(Item position data)
**********
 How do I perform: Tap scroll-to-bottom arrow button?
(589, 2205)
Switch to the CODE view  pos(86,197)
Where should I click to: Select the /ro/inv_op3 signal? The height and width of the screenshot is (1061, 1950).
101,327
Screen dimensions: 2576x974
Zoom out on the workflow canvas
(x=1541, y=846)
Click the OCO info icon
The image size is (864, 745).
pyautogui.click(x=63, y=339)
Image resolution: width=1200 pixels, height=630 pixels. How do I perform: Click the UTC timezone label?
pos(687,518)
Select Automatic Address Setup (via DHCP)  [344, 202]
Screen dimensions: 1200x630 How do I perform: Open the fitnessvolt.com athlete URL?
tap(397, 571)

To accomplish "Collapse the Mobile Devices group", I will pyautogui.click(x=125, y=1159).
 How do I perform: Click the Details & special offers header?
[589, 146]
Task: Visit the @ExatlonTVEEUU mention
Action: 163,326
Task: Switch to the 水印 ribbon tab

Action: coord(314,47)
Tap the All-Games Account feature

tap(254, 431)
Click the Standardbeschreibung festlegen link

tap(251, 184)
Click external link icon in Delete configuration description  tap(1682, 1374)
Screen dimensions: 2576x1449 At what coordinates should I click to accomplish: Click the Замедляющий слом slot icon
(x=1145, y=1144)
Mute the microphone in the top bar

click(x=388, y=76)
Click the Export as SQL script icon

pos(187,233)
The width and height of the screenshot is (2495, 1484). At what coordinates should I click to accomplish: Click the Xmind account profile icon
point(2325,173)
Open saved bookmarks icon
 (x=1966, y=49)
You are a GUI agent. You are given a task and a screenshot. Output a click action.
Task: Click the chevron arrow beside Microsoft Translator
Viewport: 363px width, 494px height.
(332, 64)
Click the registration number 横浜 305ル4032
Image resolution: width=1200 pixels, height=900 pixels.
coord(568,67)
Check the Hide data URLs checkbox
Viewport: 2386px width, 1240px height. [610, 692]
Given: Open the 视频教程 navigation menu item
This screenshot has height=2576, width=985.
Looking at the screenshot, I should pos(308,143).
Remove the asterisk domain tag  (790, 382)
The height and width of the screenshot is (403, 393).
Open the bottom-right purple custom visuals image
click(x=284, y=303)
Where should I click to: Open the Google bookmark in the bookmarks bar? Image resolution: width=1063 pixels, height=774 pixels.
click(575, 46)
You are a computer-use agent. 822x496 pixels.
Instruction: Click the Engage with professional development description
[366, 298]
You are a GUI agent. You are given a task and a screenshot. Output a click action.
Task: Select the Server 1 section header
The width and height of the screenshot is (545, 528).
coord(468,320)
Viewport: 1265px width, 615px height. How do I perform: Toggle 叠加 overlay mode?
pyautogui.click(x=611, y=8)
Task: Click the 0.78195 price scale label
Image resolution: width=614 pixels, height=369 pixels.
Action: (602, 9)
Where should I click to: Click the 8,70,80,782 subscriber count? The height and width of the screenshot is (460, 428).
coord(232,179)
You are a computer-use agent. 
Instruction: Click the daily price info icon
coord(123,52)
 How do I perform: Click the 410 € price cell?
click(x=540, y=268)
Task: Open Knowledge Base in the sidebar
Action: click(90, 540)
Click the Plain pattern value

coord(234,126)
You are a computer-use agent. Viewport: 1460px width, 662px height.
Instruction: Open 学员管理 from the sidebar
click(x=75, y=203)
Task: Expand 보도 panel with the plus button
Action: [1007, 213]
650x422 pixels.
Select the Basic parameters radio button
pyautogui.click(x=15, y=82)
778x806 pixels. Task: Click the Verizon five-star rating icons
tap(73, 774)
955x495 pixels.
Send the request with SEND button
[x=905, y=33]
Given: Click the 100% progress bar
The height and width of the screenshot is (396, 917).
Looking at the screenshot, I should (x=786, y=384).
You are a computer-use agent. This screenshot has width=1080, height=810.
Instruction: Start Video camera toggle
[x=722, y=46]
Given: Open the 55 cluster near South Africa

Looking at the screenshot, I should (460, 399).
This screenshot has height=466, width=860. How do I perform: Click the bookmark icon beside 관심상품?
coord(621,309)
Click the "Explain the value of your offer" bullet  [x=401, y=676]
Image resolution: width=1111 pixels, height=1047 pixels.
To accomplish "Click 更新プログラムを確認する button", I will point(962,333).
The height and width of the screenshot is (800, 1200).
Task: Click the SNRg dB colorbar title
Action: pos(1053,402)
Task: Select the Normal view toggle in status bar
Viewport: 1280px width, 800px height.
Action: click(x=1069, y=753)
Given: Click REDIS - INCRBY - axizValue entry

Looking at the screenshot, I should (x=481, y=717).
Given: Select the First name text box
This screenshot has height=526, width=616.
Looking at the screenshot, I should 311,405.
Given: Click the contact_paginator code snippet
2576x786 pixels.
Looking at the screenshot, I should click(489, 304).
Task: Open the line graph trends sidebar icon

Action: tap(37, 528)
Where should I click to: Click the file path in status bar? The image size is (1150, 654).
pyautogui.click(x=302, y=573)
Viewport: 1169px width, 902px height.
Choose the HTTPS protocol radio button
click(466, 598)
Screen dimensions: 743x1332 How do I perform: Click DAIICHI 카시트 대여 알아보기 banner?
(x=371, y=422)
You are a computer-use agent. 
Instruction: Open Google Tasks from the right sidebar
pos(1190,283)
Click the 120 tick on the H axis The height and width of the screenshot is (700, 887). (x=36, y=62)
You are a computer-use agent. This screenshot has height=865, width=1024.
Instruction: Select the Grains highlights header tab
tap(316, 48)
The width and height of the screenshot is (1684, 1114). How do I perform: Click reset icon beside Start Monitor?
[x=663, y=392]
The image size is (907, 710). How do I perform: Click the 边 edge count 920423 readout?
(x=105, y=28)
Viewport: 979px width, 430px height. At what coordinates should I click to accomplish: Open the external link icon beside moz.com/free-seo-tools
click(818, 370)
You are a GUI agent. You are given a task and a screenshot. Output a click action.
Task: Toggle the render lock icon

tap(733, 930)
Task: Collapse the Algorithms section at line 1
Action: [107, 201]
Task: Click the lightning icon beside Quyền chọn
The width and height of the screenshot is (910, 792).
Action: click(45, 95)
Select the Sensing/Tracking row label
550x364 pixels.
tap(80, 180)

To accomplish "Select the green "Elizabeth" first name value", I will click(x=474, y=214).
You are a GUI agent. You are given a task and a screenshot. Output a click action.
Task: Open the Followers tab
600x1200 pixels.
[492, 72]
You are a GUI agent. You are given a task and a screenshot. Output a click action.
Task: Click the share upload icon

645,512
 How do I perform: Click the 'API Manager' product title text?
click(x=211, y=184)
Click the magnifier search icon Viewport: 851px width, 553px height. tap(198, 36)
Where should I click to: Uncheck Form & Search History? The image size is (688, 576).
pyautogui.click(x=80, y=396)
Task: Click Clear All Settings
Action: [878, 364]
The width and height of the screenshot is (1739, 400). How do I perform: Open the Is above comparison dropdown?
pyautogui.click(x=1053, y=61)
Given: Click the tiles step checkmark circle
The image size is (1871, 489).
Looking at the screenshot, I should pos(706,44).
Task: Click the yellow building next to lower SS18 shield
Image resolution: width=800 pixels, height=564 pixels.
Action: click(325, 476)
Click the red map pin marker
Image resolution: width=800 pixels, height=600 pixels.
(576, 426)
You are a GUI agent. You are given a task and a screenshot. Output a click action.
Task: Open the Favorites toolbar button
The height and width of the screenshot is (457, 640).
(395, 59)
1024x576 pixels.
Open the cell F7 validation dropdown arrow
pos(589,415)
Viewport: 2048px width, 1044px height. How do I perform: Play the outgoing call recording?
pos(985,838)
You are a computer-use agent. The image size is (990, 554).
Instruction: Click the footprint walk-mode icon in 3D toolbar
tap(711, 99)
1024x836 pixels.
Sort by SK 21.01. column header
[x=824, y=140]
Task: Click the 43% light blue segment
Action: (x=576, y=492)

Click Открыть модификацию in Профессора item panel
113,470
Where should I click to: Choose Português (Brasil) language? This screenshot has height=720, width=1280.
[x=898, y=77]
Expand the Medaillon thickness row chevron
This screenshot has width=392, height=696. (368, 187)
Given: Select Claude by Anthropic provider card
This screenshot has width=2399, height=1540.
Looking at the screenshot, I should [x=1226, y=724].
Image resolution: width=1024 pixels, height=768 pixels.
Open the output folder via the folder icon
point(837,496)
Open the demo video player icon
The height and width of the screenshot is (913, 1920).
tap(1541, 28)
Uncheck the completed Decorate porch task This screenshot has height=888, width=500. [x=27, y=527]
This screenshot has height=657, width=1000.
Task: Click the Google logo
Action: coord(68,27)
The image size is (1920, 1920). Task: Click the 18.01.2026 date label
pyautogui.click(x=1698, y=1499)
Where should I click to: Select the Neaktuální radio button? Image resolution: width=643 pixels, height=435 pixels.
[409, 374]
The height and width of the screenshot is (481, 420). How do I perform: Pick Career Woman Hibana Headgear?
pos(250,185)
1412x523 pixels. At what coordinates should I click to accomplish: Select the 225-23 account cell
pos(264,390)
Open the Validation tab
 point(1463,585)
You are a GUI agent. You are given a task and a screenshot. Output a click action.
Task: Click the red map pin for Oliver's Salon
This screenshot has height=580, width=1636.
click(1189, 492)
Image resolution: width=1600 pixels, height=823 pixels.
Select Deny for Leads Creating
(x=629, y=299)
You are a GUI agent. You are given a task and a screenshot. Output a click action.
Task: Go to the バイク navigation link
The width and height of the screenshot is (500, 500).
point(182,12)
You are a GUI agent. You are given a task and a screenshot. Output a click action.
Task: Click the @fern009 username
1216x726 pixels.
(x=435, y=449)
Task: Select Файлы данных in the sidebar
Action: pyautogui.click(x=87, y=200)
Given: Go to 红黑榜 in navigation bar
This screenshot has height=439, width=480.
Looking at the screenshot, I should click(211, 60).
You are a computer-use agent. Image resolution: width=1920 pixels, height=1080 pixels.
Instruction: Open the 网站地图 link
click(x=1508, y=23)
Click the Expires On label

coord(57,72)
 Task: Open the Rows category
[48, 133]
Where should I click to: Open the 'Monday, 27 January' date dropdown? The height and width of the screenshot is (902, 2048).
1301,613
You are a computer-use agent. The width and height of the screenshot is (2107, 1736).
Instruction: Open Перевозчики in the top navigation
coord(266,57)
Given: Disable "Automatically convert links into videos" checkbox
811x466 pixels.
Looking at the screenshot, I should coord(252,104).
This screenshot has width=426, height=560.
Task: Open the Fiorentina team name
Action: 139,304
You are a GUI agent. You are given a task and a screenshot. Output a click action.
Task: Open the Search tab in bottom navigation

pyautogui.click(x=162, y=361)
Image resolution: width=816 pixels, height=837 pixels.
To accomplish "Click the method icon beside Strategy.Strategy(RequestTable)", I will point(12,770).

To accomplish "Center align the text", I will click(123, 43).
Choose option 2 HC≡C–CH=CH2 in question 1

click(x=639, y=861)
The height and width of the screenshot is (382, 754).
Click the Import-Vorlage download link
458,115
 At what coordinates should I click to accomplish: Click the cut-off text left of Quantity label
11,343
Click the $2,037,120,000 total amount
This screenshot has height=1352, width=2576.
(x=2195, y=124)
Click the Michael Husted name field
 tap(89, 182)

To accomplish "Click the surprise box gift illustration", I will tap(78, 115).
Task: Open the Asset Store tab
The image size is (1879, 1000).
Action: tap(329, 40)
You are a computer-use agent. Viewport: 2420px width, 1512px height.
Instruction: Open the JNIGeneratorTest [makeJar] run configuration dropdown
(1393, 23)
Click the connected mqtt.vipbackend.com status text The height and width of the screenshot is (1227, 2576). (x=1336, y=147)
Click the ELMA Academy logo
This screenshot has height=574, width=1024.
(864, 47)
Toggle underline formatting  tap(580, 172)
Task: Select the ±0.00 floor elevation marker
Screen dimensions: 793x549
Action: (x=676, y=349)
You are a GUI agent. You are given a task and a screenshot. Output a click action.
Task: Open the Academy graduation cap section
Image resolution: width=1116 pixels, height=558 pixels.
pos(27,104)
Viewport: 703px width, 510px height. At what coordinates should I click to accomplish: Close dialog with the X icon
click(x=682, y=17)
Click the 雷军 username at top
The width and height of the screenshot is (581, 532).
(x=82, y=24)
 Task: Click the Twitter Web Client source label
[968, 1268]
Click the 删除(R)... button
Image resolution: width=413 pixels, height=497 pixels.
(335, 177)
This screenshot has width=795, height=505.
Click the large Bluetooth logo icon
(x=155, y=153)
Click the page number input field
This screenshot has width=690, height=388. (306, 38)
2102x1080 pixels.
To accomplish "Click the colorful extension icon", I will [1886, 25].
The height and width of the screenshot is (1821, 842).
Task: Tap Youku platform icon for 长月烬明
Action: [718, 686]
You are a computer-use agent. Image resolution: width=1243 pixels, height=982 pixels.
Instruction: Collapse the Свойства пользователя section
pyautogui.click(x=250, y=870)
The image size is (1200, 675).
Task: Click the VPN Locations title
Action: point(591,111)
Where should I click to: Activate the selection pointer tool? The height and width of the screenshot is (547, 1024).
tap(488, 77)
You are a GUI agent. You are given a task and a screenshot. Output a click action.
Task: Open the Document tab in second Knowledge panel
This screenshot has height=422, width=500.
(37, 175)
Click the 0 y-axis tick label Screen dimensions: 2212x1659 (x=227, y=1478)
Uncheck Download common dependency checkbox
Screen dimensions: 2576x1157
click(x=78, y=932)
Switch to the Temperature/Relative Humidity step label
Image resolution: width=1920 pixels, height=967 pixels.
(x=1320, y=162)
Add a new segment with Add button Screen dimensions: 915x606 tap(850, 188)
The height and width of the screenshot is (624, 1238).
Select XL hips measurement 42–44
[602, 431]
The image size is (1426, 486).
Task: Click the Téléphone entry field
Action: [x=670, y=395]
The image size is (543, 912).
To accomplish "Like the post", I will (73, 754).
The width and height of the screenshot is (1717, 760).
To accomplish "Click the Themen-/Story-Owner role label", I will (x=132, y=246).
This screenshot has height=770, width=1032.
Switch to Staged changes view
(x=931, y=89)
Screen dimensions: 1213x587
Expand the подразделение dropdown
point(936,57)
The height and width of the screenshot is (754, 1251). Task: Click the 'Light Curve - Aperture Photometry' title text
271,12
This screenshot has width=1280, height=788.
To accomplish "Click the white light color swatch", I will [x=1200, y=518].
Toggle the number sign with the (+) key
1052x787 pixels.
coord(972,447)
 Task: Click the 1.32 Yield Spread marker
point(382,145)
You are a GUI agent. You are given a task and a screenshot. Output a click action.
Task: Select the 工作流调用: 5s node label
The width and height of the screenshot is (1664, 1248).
**********
Rewrite everything from the line containing "Switch to the Temperature/Relative" down to the line containing "Action: [x=670, y=395]", swapping "hips measurement" for "waist measurement" and keeping everything else the same. Return only those lines.

Switch to the Temperature/Relative Humidity step label
Image resolution: width=1920 pixels, height=967 pixels.
(x=1320, y=162)
Add a new segment with Add button Screen dimensions: 915x606 tap(850, 188)
The height and width of the screenshot is (624, 1238).
Select XL waist measurement 42–44
[602, 431]
The image size is (1426, 486).
Task: Click the Téléphone entry field
Action: [x=670, y=395]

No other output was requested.